Tetapi Tresna mengingatkan pemisahan perkara ke dalam pradata dan padu tidak bersifat mutlak. Adakalanya suatu perkara padu berubah sifatnya karena keadaan tertentu menjadi pradata dan diadili di pengadilan raja. Misalnya, seorang pencuri yang tertangkap basah, langsung dibawa ke perkara pradata agar secepatnya diselesaikan. Salah seorang utusan Belanda yang menyaksikan peradilan pradata itu adalah Rijckloff van Goens, yang menyaksikan siding setiap kamis pada era Amangkurat I memimpin Mataram. Sidangnya berlangsung di Sitinggil. Terdakwa harus diikat kaki dan tangan dan harus tengkurap di hadapan Susuhunan, kira-kira 50 meter jaraknya dari singgahsana raja.Jaksa tampil ke sepan membacakan tuntutan. Saksi (minimal tiga orang) duduk agak jauh agar tidak mendengar apa yang dikatakan jaksa kepada Susuhunan.

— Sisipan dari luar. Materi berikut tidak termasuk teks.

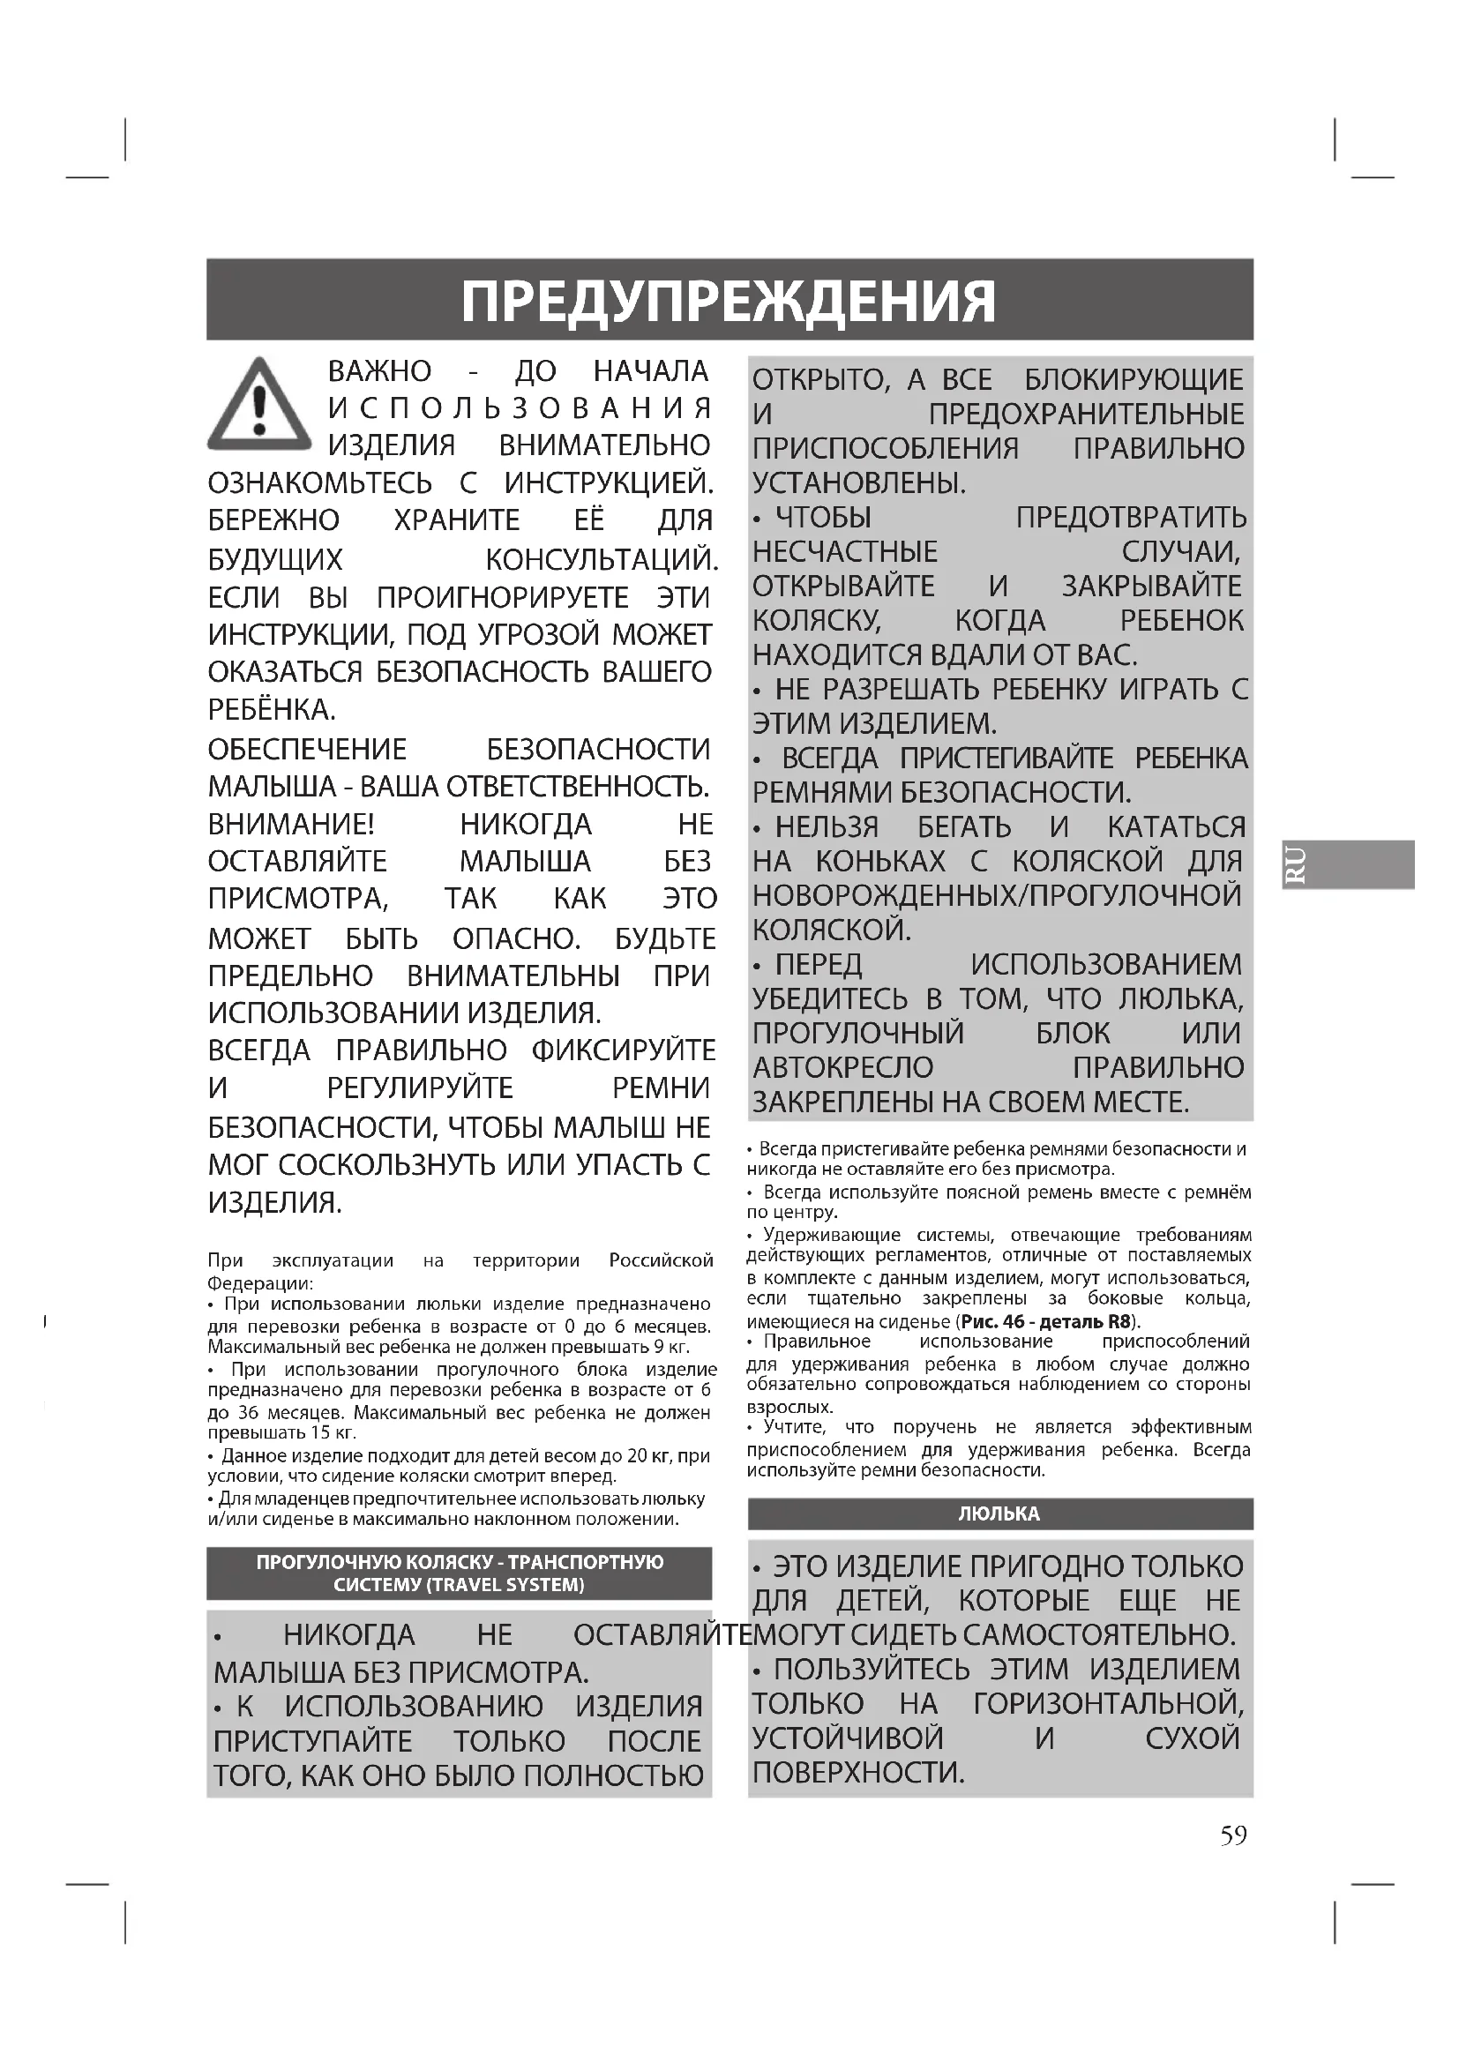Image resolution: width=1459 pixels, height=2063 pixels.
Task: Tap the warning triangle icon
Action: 258,405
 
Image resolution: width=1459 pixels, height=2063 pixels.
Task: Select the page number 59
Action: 1233,1835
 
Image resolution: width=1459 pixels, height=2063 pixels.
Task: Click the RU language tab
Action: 1298,864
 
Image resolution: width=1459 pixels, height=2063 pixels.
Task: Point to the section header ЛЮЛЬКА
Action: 999,1514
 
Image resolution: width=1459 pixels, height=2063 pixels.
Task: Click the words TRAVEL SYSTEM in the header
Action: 507,1584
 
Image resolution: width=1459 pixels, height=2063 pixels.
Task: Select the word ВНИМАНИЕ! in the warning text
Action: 291,824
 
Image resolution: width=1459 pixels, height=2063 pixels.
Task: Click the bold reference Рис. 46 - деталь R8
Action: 1044,1321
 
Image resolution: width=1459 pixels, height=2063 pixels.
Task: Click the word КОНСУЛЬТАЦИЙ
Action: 601,560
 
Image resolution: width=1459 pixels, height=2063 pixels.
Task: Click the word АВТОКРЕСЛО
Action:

Subekti, dalam bukunya Pokok-Pokok Hukum Perdata (1996: 9) menuliskan perkataan ‘hukum perdata’ dalam arti yang luas meliputi semua hukum privat materiil, yaitu segala hukum pokok yang mengatur kepentingan-kepentingan perseorangan. Perkataan ‘perdata’ lazim dipakai sebagai lawan dari ‘pidana’.

Ada juga orang memakai perkataan ‘hukum sipil’ untuk hukum privat materiil. Tetapi karena perkataan sipil lazim dipakai sebagai lawan kata ‘militer’, maka lebih baik menggunakan istilah hukum perdata. Adakalanya hukum perdata dipakai dalam arti sempit sebagai lawan dari hukum dagang.

Buku Rachmadi Usman, Perkembangan Hukum Perdata dalam Dimensi Sejarah dan Politik Hukum di Indonesia (2003) menguraikan sekilas sejarah hukum perdata Indonesia yang ditarik dari sejarah pembuatan Burgerlijk Wetboek di Belanda, asal-muasalnya dari Code Civil di zaman Romawi , hingga dibawa ke Indonesia. Ada banyak karya yang layak dibaca lebih lanjut untuk melakukan penelusuran perkembangan hokum di Indonesia. Untuk periode yang lebih jauh bias dibaca karya John Ball, Indonesian Legal History: 1602-1848, dan untuk periode sesudahnya dapat dibaca karya Soetandyo Wignjosoebroto: Dari Hukum Kolonial ke Hukum Nasional; Suatu Kajian tentang Dinamika Sosial Politik dalam Perkembangan Hukum Selama Satu Setengah Abad di Indonesia (1849-1990).

Tulisan ini hanya sekadar mencoba mengajak untuk mendiskusikan salah satu istilah yang sangat lazim dipergunakan: perdata. Lantas? Apakah pradata yang dimaksudkan Prof. Hilman dan Tresna bersumber dari hukum adat, dan bermakna sama dengan ‘perdata’ yang dipakai saat ini? Atau, apakah lema perdata yang dimaknai sebagai sipil berasal dari istilah Kode Sipil yang dibawa dari Belanda ke Indonesia? Bagaimana menurut Anda?